Wenn Zeit so kostbar ist, sollten wir außerdem lernen, mit Bedacht zu wählen, mit dem wir sie teilen wollen. Seneca rät deshalb: „Vor allem meide man solche, die über alles und jeden jammern, denen jeder Anlass für Klagen recht kommt.“ Freundschaften sind wichtig, um krisenfest dazustehen, aber wer ständig von negativ gestimmten Menschen umgeben ist, lässt sich nur in seiner eigenen Ruhe stören. Verbringen Sie lieber Zeit mit denen, die Ihnen guttun und umgekehrt.
5. Die Gemeinschaft, das Gemeinwohl zählt und nicht Dein Ego.
„Das Wohl eines vernünftigen Wesens liegt in der menschlichen Gesellschaft. […]
Die Feindschaft der Menschen untereinander ist wider die Natur; Abscheu in sich zu fühlen, ist eine Feindseligkeit.“ (Marc Aurel)
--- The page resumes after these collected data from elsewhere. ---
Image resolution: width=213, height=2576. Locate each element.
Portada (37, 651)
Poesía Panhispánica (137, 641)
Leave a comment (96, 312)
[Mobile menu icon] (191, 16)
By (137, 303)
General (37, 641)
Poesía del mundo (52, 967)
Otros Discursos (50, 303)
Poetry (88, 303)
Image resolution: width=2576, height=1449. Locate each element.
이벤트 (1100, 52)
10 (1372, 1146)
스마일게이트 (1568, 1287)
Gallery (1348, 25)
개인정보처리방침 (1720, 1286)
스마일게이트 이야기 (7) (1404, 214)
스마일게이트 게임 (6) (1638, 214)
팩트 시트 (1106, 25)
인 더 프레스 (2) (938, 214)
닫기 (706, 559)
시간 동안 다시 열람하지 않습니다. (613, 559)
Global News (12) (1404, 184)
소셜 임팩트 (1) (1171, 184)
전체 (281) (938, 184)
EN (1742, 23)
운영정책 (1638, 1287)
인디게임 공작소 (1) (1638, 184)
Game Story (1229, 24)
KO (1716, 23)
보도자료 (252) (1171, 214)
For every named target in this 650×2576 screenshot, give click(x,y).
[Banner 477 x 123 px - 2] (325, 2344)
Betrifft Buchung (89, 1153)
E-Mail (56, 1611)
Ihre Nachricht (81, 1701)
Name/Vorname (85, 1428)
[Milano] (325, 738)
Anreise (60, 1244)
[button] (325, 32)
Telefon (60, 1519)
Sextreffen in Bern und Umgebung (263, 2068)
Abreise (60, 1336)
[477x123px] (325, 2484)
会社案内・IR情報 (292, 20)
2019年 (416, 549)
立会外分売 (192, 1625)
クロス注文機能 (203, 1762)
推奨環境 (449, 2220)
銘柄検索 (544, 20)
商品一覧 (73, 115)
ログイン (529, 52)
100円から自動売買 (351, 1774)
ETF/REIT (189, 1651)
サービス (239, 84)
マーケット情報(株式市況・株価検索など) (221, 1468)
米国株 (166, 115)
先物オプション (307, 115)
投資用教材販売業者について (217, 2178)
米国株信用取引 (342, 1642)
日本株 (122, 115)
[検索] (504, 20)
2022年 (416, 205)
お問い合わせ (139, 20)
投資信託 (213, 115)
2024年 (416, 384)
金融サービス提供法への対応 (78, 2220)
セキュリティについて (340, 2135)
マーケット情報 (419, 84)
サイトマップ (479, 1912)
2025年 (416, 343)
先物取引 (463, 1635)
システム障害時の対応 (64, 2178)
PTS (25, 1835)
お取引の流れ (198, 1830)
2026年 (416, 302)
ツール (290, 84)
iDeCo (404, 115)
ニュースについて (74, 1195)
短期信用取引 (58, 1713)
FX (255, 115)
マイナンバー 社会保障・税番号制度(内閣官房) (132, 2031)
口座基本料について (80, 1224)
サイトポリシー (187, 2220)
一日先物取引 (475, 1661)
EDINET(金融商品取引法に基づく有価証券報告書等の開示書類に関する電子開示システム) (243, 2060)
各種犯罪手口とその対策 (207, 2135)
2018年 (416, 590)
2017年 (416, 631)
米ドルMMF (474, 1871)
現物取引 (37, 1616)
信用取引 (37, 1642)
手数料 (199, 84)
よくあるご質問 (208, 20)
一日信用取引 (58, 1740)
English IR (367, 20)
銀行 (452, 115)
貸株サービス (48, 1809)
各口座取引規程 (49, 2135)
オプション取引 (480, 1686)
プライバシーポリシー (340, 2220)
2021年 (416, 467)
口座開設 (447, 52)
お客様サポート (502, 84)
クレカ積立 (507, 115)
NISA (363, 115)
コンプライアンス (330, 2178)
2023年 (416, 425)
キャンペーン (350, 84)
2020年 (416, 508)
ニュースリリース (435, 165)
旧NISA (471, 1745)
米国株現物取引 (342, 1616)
Es geht im Leben nicht um den Ruhm des Einzelnen, seinen Geltungsdrang, der die Quelle von Neid und Übel ist, sondern darum zu fragen, wie wir das Leben in der Gemeinschaft verbessern können. Für die Stoiker ist jeder von uns Teil eines großen Ganzen, jeder und alles ist im Kosmos miteinander verbunden. Wer also seinen Mitmenschen absichtlich schadet, schadet sich am Ende selbst, weil er die Gemeinschaft als Ganze schwächt. Vergessen Sie nicht: jeder hat sein Päckchen zu tragen (siehe Punkt 3). Wir sollten aufhören, uns mit der Meinung der Menschen über uns zu beschäftigen und lieber fragen, was wir tun können, um die Gemeinschaft zu stärken.
Wir sollten, so Marc Aurel, stets streng mit uns selbst sein, um unseren Charakter zu schulen, aber milde zu unseren Nächsten. Andere zur Verantwortung zu ziehen ist durchaus wichtig, wenn es angemessen ist; dies dient der Gesellschaft und der Moral, aber anschließend sollte man auch bereit sein zu vergeben. Die meisten Fehler werden aus Unwissenheit begangen, nicht aus Böswilligkeit. Diese Weisheit ist übrigens auch bekannt als Hanlons‘ Razor.
Mehr vergeben! Auch uns selbst
Vergebung dient in erster Linie auch uns selbst, so Seneca, denn die Wut über (eingebildete) Verletzungen hält meist länger an, als der Schmerz, der uns zugefügt wurde, selbst je andauern würde, ließe man ihn vorübergehen.
Das Gegenteil bewies ausgerechnet Senecas berühmtester Schüler: Kaiser Nero. Nero, ein allseits gefürchteter Choleriker, verfolgte in seiner Rachsucht nicht nur Christen und ließ seine Mutter ermorden, sondern steckte einem sich hartnäckig haltenden Gerücht zufolge auch noch Rom in Brand. Ironischerweise verfasste Seneca ein Werk mit dem Titel: De Ira („über den Zorn“).
Also, seien Sie nicht wie Nero, sondern lieber wie der für seine Charakterstärke verehrte Marc Aurel: bemühen Sie sich ehrlich um Wohlwollen und um Frieden und befreien sich von kleinkarierten Ressentiments! Sind wir nachtragend, verlängern wir doch eigentlich nur die Dauer, die uns der Schmerz über ein Unrecht plagt, das in Wirklichkeit selten so groß ist, wie wir zunächst glauben (siehe Punkt 1!). Zusammenhalt ist am Ende das wichtigste Gut, das wir haben, um Krisen gemeinsam zu meistern.
Literaturempfehlungen: Marc Aurel, Meditationen; Epiktet, Handbuch der Moral; Seneca, Von der Kürze des Lebens.